Gey never told Berg that the
Minneapolis Star
article had Henrietta’s name wrong, and Berg never wrote his article. But the press wasn’t going away. A few months later, a reporter from
Collier’s
magazine by the name of Bill Davidson contacted Gey—he was planning to write a story identical to the one Berg had proposed. This time Gey took a harder stance, perhaps because Davidson wasn’t affiliated with one of Gey’s major funding organizations, as Berg was. Gey agreed to be interviewed under two conditions: that he be allowed to read and approve the final article, and that the magazine not include the personal story or full name of the patient the cells came from.

The editor of the story balked. Like Berg, she wrote that “the human story behind these cells would be of great interest to the public.” But Gey wouldn’t budge. If she wanted him or any of his colleagues to talk with Davidson,
Collier’s
would have to publish the article without the patient’s name.
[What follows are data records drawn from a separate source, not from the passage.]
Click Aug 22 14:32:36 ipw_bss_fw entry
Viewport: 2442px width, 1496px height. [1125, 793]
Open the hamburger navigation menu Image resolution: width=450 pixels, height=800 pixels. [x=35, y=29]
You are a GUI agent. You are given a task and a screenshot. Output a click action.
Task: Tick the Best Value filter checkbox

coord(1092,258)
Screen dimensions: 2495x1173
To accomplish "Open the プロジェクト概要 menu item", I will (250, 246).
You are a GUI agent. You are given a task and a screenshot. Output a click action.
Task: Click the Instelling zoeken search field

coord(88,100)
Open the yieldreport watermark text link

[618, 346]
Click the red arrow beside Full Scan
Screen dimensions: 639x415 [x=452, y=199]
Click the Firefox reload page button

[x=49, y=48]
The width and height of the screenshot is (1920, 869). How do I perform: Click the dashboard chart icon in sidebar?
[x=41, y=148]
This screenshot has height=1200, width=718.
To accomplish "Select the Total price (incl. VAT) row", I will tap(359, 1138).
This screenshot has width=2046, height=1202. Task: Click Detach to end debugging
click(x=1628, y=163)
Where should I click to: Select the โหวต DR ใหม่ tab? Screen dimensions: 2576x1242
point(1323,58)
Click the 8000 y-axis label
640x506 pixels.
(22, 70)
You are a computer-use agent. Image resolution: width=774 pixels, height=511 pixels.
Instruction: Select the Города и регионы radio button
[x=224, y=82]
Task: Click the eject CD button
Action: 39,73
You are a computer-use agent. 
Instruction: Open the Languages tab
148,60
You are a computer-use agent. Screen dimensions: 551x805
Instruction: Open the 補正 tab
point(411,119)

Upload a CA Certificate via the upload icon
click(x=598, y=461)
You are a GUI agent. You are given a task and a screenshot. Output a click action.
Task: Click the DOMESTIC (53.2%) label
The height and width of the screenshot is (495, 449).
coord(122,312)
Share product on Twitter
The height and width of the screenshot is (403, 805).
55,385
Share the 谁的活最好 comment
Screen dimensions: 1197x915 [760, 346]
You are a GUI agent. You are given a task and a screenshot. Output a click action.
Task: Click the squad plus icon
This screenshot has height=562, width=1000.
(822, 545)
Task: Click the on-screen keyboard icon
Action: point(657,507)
The editor eventually agreed, and on May 14, 1954,
Collier’s
published a story about the power and promise of tissue culture. Watching HeLa cells divide on a screen, Davidson wrote, “was like a glimpse at immortality.” Because of cell culture, he said, the world was “on the threshold of a hopeful new era in which cancer, mental illness and, in fact, nearly all diseases now regarded as incurable will cease to torment man.” And much of that was thanks to cells from one woman, “an unsung heroine of medicine.” The story said her name was Helen L., “a young woman in her thirties when she was admitted to the Johns Hopkins Hospital with an incurable cancer of the cervix.” It also said Gey had grown Helen L.’s cells from a sample taken
after
her death, not before.

There’s no record of where those two pieces of misinformation came from, but it’s safe to assume they came from within the walls of Hopkins. As agreed, the
Collier’s
editor had sent the story to Gey before publication for review. One week later she got a corrected version back from Joseph Kelly, the head of public relations at Hopkins. Kelly had rewritten the article, presumably with Gey’s help, correcting several scientific errors but leaving two inaccuracies: the timing of growing the cells and the name Helen L.

Decades later, when a reporter for
Rolling Stone
asked Margaret Gey where the name Helen Lane came from, she’d say, “Oh, I don’t know. It was confused by a publisher in Minneapolis. The name wasn’t supposed to be revealed at all. It was just that somebody got confused.”

One of Gey’s colleagues told me that Gey created the pseudonym to throw journalists off the trail of Henrietta’s real identity. If so, it worked. From the moment the
Collier’s
article appeared until the seventies, the woman behind the HeLa cells would be known most often as Helen Lane, and sometimes as Helen Larson, but never as Henrietta Lacks. And because of that, her family had no idea her cells were alive.